>> Begin PAGE TEXT

# Spanish quiet life?



## raysamba (Mar 7, 2020)

This is my first post.

We`ve just returned from a viewing trip to the Costa Blanca South.

We found the area so Villamartin, Playa Flamenca and La Zenia very busy for us.

Pilar de Horadada and Tore de la Horadada seemed much quieter. But then it occurred to me, why not look bit further down into Murcia? say Torre Pacheco, Mazarron, Aguilon

Any suggestions?

We would still want access to amenities, somewhere to buy a bottle of milk or a place to have a meal out.

Ray and Colleen


----------



## Pad54 (Feb 20, 2020)

Hi, I spent quite a bit of time in Mazarron its very nice. The port is lovely, plenty places to eat drink and shop. I also spent two winters in nearby Camposol which is very popular with the British. I wouldn’t like to live there permanently but it had a fantastic community spirit. Pity there are problems there with the buildings. There are loads of nice places in Murcia.


----------



## raysamba (Mar 7, 2020)

Thank you.
Next time we go - whenever that will be - we`ll visit Mazarron and Puerto Mazarron too.
Ray


----------



## MataMata (Nov 30, 2008)

"problems there with the buildings"

Elaborate please?


----------



## VFR (Dec 23, 2009)

MataMata said:


> "problems there with the buildings"
> 
> Elaborate please?


Camposol was on Homes from Hell program a good few years back & showing new places that were suffering massive subsidence.


----------



## Tom1957 (May 1, 2016)

If you like Costa Blanca south, consider also Ciudad Quesada, Guardarmar, and Santa Pola if you want to be near the coast. You also have many more options slightly inland.


----------

>> End PAGE TEXT
>> Begin PROVIDED DATA

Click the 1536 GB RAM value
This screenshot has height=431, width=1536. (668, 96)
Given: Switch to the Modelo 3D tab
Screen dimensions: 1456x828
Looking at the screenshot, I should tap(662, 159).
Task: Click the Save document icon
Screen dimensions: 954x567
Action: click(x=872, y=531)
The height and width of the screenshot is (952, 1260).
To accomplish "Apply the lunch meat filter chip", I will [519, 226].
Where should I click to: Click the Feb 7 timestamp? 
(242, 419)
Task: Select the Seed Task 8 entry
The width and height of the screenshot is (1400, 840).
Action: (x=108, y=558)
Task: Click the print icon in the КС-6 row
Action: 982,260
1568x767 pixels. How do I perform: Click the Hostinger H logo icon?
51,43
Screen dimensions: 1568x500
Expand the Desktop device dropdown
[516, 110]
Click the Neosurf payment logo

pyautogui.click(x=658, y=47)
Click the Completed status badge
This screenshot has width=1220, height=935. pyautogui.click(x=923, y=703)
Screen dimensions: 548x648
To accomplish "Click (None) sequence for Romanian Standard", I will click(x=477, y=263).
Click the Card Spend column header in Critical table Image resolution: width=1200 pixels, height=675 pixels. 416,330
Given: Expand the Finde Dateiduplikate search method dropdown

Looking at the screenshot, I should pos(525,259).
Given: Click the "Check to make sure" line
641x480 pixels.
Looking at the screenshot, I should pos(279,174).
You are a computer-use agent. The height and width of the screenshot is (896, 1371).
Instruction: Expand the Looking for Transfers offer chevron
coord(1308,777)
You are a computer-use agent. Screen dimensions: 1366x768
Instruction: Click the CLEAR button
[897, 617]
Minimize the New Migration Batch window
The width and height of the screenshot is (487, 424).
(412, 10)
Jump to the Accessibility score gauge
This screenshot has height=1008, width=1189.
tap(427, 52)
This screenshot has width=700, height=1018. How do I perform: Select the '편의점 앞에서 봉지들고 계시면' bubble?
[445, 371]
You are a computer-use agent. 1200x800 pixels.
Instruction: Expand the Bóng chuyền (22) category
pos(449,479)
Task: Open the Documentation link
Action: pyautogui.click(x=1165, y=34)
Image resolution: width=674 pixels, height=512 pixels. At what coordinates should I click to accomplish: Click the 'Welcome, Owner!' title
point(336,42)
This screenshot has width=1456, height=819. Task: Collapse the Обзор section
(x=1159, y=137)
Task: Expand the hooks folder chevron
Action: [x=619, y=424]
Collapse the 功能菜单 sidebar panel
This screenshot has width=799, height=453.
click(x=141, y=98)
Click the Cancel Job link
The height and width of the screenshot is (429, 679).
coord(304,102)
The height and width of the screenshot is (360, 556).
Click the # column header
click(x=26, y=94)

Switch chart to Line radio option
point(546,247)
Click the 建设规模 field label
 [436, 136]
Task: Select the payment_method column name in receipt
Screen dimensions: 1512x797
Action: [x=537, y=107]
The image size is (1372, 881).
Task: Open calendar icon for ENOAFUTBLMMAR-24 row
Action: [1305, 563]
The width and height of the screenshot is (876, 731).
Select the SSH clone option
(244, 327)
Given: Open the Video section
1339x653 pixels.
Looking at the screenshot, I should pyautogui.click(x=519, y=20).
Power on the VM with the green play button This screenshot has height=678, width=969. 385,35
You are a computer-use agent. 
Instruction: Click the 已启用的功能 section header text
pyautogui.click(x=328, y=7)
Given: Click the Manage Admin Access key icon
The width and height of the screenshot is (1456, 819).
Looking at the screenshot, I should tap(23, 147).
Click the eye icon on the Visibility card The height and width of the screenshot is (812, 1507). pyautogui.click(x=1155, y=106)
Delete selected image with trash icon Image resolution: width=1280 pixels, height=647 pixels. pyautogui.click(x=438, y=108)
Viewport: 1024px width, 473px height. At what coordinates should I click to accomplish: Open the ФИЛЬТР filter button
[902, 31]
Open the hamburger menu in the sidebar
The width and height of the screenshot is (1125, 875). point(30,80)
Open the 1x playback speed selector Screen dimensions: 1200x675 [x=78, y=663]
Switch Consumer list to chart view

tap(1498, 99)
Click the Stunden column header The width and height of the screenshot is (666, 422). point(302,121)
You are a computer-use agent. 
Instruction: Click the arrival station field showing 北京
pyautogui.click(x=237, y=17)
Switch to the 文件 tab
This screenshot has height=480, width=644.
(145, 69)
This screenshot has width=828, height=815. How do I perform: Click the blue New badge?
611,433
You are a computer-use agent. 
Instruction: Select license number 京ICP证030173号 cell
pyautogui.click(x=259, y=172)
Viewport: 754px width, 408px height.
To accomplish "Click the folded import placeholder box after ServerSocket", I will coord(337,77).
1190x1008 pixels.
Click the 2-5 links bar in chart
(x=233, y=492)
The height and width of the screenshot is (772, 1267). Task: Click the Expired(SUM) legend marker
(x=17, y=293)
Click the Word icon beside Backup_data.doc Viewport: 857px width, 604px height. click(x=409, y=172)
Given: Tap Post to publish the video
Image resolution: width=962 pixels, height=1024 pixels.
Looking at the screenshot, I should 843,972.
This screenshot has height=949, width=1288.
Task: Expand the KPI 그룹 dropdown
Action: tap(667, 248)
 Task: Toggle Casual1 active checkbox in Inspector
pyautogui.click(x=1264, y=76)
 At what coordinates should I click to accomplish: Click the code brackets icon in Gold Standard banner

>> End PROVIDED DATA

EXERCISE 1:
Write out the passage of the forum thread between "## Pad54 (Feb" and "places in Murcia.", inclusive, word for word.
EXERCISE 2:
Give the lines of the entries between the lines holding "Given: Switch to the Modelo 3D tab" and "Looking at the screenshot, I should pos(279,174).", inclusive, as a numbered list, omitting blank lines.
The entries are unrelated to the forum thread about finding a quiet place to live in Spain.

WRITTEN RESPONSE 1:
## Pad54 (Feb 20, 2020)

Hi, I spent quite a bit of time in Mazarron its very nice. The port is lovely, plenty places to eat drink and shop. I also spent two winters in nearby Camposol which is very popular with the British. I wouldn’t like to live there permanently but it had a fantastic community spirit. Pity there are problems there with the buildings. There are loads of nice places in Murcia.

WRITTEN RESPONSE 2:
1. Given: Switch to the Modelo 3D tab
2. Screen dimensions: 1456x828
3. Looking at the screenshot, I should tap(662, 159).
4. Task: Click the Save document icon
5. Screen dimensions: 954x567
6. Action: click(x=872, y=531)
7. The height and width of the screenshot is (952, 1260).
8. To accomplish "Apply the lunch meat filter chip", I will [519, 226].
9. Where should I click to: Click the Feb 7 timestamp? 
10. (242, 419)
11. Task: Select the Seed Task 8 entry
12. The width and height of the screenshot is (1400, 840).
13. Action: (x=108, y=558)
14. Task: Click the print icon in the КС-6 row
15. Action: 982,260
16. 1568x767 pixels. How do I perform: Click the Hostinger H logo icon?
17. 51,43
18. Screen dimensions: 1568x500
19. Expand the Desktop device dropdown
20. [516, 110]
21. Click the Neosurf payment logo
22. pyautogui.click(x=658, y=47)
23. Click the Completed status badge
24. This screenshot has width=1220, height=935. pyautogui.click(x=923, y=703)
25. Screen dimensions: 548x648
26. To accomplish "Click (None) sequence for Romanian Standard", I will click(x=477, y=263).
27. Click the Card Spend column header in Critical table Image resolution: width=1200 pixels, height=675 pixels. 416,330
28. Given: Expand the Finde Dateiduplikate search method dropdown
29. Looking at the screenshot, I should pos(525,259).
30. Given: Click the "Check to make sure" line
31. 641x480 pixels.
32. Looking at the screenshot, I should pos(279,174).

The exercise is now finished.